The AUD/USD pair inched up 0.04% to 0.7755 as Australia is working on a quarantine-free travel corridor with Singapore. Across the Tasman Sea, the NZD/USD pair inched down 0.01% to 0.7195.

The USD/CNY pair edged down 0.10% to 6.3865.

The GBP/USD pair inched up 0.06% to 1.4182. Investors will be monitoring the opening of the Group of Seven leaders’ summit in the U.K. on Friday.

In the U.S., data released on Thursday said that the consumer price index (CPI) jumped 5.0% year-on-year in May, above 4.7% in forecasts and 4.2% growth during the previous session. It posted the sharpest rise in over a dozen years. Its core CPI increased 3.8% year-on-year and 0.7% month-on-month in May, both above forecasts prepared by investing.com.

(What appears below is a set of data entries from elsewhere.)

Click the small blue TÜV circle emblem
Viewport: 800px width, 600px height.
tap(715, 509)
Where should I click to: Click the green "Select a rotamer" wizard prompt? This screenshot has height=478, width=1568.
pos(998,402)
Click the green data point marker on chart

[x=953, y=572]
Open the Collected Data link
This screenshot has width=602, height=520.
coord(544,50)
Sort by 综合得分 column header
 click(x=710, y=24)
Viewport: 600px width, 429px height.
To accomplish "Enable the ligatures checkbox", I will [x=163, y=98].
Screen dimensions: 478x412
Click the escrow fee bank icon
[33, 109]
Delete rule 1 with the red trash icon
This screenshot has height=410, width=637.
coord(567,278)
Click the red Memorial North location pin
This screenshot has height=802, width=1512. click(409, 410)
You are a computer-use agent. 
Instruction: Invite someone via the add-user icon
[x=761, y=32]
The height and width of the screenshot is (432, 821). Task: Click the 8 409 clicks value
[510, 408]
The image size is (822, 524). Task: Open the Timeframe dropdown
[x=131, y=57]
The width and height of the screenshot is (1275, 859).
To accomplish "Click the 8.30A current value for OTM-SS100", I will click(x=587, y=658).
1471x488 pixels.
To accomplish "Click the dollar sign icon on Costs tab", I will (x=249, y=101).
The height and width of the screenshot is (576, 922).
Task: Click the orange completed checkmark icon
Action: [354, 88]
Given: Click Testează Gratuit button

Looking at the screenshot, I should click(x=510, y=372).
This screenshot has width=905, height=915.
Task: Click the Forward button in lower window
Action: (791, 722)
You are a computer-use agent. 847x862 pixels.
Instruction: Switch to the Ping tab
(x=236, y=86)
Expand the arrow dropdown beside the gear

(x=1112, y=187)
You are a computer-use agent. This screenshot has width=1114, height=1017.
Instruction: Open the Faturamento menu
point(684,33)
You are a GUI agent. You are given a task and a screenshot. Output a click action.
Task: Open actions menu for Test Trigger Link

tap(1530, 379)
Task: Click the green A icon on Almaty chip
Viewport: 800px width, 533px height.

However, investors bet that price pressures are not going to force the U.S. Federal Reserve Bank to hike interest rates sooner than expected due to hefty contributions from short-term rises in airline ticket prices and used cars.

"It basically fit the Fed script, that we'd get a burst but it's going to be temporary…this report is consistent with that, it doesn't argue against it. I think the market needed something that argued against it to push the U.S. dollar higher," Westpac currency analyst Imre Speizer told Reuters.

Investors now await Fed’s meeting next week, although investors are aligning with the Fed’s view that inflationary pressures are temporary and that the central bank will keep its current dovish monetary policy unchanged for a while.

It is expected that the central bank will announce a plan for reducing bond buying, but it isn't forecast to begin until 2022, according to a Reuters poll of economists.

"What we're seeing is a market that believes in the Fed…we're going to get tapering…But it's going to get done a such a snail's pace." Chris Weston, head of research at broker Pepperstone, told Reuters.

Across the Atlantic, the European Central Bank president Christine Lagarde on Thursday pledged to deliver faster bond buying.

“A sustained rise in market rates could translate into a tightening of wider financing conditions… such a tightening would be premature and would pose a risk to the ongoing economic recovery,” Lagarde said.